Stated exercise: Filter the records below down to every line containing the string "button", copying each such line unchanged. Matching is case-sensitive.

Supplied records:
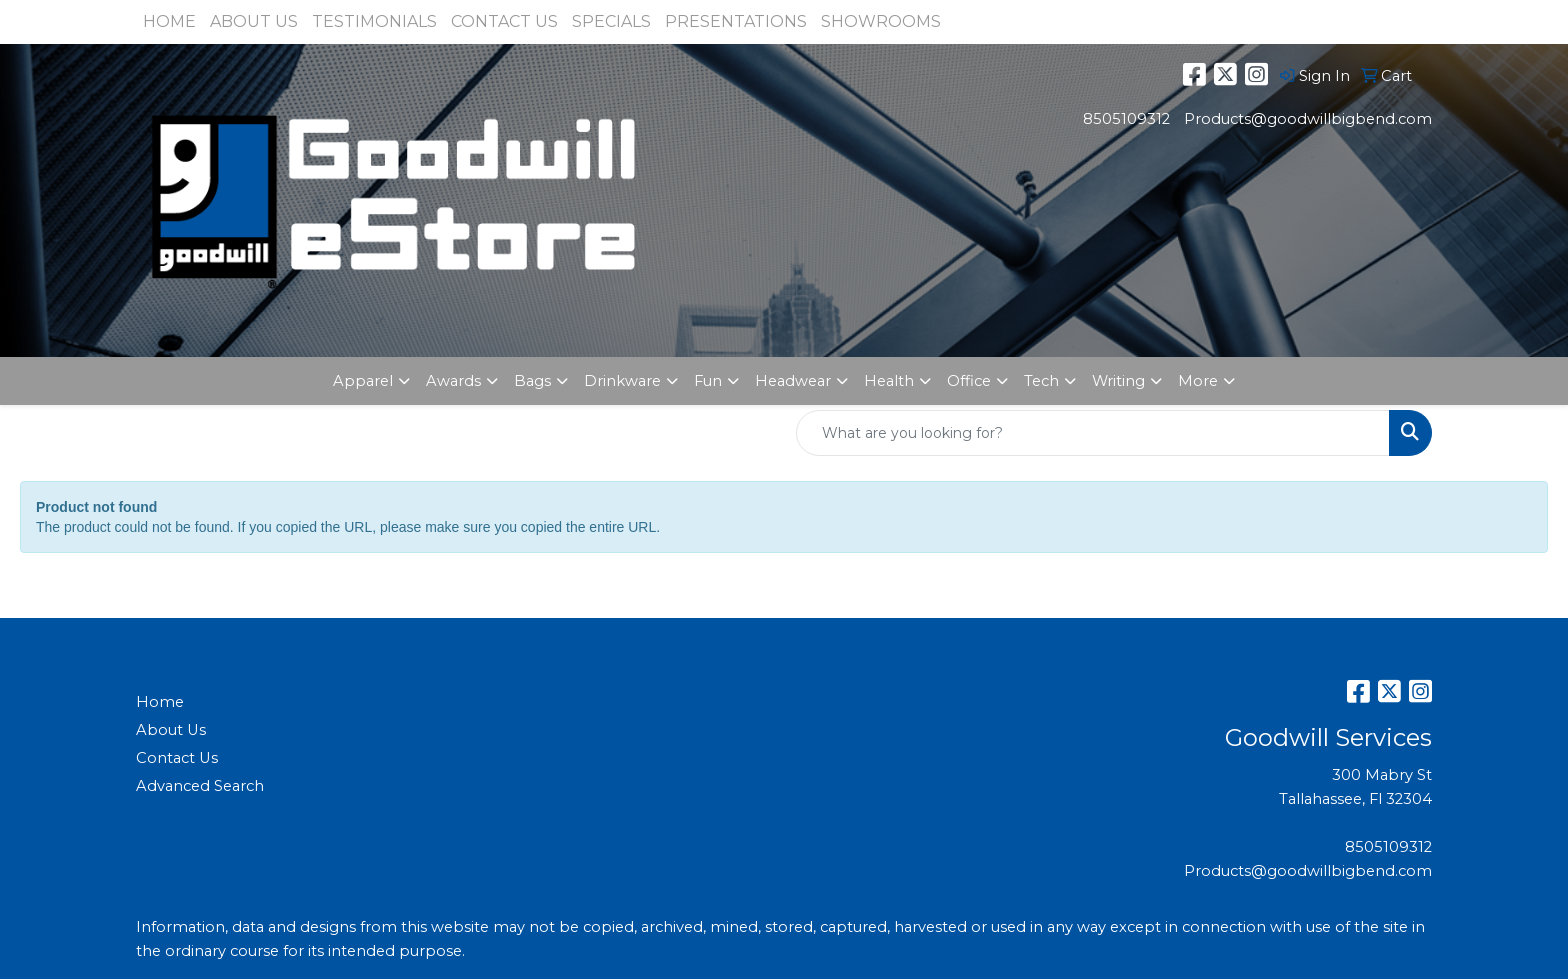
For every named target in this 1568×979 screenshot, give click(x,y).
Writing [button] (1118, 381)
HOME (169, 21)
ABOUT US (254, 21)
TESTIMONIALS (374, 21)
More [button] (1198, 381)
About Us (171, 730)
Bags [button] (532, 381)
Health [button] (889, 381)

Full response:
Writing [button] (1118, 381)
More [button] (1198, 381)
Bags [button] (532, 381)
Health [button] (889, 381)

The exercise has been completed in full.